== PROVIDED RECORDS ==
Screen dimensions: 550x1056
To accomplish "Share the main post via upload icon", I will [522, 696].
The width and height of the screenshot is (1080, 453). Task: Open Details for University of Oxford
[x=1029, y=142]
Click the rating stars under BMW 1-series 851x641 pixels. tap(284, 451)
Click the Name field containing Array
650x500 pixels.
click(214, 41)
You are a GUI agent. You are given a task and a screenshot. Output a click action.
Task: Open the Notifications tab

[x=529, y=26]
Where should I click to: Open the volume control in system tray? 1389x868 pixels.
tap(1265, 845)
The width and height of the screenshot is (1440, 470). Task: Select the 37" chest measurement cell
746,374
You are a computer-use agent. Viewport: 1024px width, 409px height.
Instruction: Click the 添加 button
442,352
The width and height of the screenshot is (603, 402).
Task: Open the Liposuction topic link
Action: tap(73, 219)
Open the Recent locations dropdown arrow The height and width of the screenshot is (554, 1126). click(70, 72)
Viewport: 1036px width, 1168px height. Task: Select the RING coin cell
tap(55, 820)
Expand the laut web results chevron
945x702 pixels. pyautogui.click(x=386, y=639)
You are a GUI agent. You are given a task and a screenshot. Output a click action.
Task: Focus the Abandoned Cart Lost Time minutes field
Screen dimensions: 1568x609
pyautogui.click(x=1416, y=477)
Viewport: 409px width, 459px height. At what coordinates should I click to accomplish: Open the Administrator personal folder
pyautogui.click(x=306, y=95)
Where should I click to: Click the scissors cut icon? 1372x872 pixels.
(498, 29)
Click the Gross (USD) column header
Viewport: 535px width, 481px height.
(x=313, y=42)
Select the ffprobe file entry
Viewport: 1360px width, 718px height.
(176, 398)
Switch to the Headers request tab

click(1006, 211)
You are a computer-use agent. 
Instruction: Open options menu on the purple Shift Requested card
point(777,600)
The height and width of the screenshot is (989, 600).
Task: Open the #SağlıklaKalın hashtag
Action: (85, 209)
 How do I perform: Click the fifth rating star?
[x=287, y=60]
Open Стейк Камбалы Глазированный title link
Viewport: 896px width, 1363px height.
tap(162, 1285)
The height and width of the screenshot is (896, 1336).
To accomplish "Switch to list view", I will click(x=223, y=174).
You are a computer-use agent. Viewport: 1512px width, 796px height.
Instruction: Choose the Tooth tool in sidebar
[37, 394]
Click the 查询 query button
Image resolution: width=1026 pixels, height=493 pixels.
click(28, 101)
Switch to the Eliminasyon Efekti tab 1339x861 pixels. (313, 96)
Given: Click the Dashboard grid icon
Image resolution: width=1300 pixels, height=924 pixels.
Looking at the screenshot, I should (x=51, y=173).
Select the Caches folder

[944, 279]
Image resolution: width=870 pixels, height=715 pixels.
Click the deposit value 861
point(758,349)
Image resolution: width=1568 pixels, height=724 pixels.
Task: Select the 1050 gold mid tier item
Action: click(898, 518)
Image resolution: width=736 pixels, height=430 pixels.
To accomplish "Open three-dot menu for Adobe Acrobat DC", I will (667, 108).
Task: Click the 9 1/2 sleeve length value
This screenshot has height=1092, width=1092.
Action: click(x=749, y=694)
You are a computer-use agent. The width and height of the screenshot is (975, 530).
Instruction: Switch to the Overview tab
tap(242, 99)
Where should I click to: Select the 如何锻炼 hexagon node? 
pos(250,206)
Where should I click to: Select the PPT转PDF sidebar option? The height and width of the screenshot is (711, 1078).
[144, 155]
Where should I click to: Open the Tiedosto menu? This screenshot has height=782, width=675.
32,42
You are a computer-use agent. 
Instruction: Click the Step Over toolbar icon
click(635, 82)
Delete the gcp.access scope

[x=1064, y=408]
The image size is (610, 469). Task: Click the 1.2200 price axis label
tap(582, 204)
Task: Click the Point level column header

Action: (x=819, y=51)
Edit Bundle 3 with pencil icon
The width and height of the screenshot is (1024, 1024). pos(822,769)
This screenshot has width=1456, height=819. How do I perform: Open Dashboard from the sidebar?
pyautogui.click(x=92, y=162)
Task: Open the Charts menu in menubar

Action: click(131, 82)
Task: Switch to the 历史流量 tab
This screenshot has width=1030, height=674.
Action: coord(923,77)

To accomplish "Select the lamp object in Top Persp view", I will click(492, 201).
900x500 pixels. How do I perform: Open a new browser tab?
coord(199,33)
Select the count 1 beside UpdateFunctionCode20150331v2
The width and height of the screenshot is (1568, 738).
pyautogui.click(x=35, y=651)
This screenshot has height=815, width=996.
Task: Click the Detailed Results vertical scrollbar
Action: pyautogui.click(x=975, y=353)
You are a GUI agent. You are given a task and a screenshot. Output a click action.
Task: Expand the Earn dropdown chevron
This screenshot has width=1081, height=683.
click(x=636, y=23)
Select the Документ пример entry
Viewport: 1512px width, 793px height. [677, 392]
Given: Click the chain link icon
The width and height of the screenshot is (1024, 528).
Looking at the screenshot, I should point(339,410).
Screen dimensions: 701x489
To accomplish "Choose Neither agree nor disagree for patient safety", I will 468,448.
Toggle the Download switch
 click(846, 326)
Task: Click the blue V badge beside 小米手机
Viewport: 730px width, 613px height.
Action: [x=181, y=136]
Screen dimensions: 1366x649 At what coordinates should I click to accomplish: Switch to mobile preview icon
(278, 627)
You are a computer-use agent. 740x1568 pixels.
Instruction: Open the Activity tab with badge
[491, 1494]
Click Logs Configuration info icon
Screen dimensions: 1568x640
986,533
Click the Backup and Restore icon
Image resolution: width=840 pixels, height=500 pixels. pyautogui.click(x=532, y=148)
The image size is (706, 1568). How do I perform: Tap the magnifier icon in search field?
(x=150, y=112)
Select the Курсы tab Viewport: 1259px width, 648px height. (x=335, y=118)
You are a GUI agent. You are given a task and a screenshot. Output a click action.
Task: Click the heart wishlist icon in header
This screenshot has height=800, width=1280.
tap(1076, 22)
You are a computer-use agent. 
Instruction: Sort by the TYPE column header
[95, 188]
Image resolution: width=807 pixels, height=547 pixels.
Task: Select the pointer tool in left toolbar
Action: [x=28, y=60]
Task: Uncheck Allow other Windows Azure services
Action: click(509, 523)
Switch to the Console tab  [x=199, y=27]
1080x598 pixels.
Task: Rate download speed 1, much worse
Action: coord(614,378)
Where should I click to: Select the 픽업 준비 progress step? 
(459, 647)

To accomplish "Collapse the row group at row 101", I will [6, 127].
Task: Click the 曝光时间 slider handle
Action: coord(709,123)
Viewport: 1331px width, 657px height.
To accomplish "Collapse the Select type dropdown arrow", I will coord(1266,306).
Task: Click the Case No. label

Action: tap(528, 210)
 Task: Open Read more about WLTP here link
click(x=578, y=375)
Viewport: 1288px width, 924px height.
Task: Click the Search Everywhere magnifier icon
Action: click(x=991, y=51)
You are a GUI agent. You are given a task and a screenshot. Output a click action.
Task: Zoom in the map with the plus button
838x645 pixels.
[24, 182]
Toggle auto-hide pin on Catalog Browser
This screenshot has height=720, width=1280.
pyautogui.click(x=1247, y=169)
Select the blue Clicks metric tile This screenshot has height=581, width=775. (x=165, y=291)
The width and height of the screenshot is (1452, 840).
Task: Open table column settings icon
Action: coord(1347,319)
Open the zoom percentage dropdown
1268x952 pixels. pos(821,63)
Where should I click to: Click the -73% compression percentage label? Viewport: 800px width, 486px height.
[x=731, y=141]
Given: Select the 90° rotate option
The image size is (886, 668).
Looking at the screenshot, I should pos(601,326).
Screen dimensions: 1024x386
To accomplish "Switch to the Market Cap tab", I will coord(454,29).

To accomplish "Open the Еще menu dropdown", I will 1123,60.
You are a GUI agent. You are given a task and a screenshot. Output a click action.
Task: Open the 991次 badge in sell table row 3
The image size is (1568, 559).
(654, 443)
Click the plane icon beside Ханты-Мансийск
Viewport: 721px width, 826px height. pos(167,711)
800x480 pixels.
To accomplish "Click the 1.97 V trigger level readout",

== THE TASK ==
Where a line above includes "arrow", copy that line.

== EXERCISE RESULT ==
Open the Recent locations dropdown arrow The height and width of the screenshot is (554, 1126). click(70, 72)
To accomplish "Collapse the Select type dropdown arrow", I will coord(1266,306).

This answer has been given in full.